Setelah memikirkan matang-matang setiap perkataan sang sahabat, Akhirnya Ali bin Abi Thalibpun berangkat menjumpai Rasulullah, untuk menyampaikan maksud hatinya, yaitu meminang Fatimah binti Rasulullah SAW.
Berbekal tekad kuat, Ali mendatangi rumah Rasulullah SAW. Setelah mendengar maksud dan tujuan Ali, Rasulullah berkata, “Apakah engkau mempunyai sesuatu ?”, Tidak ada ya Rasulullah,” jawab Ali. “ Dimana pakaian perangmu yang hitam, yang ku berikan kepadamu,” Tanya Rasul. “ Masih ada padaku wahai Rasulullah,” kata Ali. Kemudian Rasulullah berkata,“Berikan itu kepadanya (Fatimah) sebagai mahar”.
Dengan hati yang berbunga-bunga, Ali bin Abi Thalib bergegas pulang menuju rumah dan mengambil baju besinya. Rasulullah SAW lantas menyuruh menjualnya. Baju besi tersebut dijual kepada Utsman bin Affan seharga 470 dirham, kemudian diberikan kepada Rasulullah dan beliau menyerahkan uang tersebut kepada Bilal untuk membeli perlengkapan pengantin.
Setelah sekian lama menanti, tibalah hari perknikahan Fatimah dan Ali bin Abi Thalib. Semua kaum muslimin turut merasakan kebahagiaan pengantin dan bersuka cita atas pernikahan tersebut. Keduanya dikaruniai empat orang anak, yaitu Hasan, Husein, Zainab, dan yang terakhir benama Ummu Kultsum.
Mengarungi Bahtera Rumah Tangga
Kemudian yang tidak bisa dipungkiri adalah cobaan dalam kehidupan rumah tangga.
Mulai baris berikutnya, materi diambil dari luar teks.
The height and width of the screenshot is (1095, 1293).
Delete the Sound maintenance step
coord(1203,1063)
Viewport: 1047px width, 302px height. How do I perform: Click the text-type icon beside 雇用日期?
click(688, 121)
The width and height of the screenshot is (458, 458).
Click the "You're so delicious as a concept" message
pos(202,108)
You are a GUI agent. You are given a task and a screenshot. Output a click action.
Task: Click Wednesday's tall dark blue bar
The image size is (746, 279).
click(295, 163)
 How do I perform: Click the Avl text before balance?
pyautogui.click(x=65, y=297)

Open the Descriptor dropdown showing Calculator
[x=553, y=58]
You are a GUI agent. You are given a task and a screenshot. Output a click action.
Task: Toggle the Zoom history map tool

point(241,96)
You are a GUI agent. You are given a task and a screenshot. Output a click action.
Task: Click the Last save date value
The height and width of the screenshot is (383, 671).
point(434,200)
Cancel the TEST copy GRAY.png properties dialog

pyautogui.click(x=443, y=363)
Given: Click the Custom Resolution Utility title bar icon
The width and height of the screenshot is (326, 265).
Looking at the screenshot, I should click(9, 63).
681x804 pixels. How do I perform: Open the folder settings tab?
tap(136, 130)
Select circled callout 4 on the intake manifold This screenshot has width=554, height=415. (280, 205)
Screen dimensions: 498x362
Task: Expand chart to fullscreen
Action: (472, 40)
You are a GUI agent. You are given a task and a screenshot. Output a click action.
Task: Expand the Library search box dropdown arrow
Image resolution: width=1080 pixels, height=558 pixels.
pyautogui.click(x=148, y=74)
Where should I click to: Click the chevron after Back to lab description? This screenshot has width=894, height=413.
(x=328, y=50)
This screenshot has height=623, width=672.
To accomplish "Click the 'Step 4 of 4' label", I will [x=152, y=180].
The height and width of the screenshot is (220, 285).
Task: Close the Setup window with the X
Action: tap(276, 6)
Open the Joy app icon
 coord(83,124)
Meskipun mereka adalah pasangan yang luar biasa, Allah tidak lantas membebaskan mereka dari ujian rumah tanga. Fatimah RA bahkan pernah mengeluh kepada sang ayah atas kehidupan rumah tangganya yang berat dan melelahkan.
Akan tetapi kembali lagi, berkat bantuan Allah SWT dan keimanan yang dimiliki oleh pasangan tersebut, kehidupan rumah tangga mereka baik-baik saja. Bahkan semakin baik seiring dengan berjalannya waktu. Dapat dirasakan bahwa keberkahan datang silih berganti.
Hikmah yang Dapat Dipetik
Pribadi Ali yang ternyata memiliki keistimewaan tersendiri bagi Rasul SAW, sehingga memutuskan menerima lamaran tersebut. Tidak ada yang bisa meragukan piliha Rasulullah. Dibalik kekurangan yang dimiliki Ali RA, terdapat banyak kelebihan yang tidak mampu dilihat oleh dirinya sendiri.
Termasuk bagaimana Ali mampu menjaga kesabarannya, menahan hawa nafsunya, dan senantiasa beribadah kepada Allah SWT atas segala ujian yang menimpa dirinya. Berbicara mengenai cinta dan perasaan memang nampak sepele, namun bisa dibayangkan seorang Alipun pernah dibuat kewalahan menghadapinya. Bagaiman dengan kita yang keimanannya jau di bawah Ali RA. Maka sudah seharusnya kita benar-benar mampu memaknai apa itu cinta dan selalu berserah kepada Yang Kuasa agar senantiasa dalam penjagaan-Nya.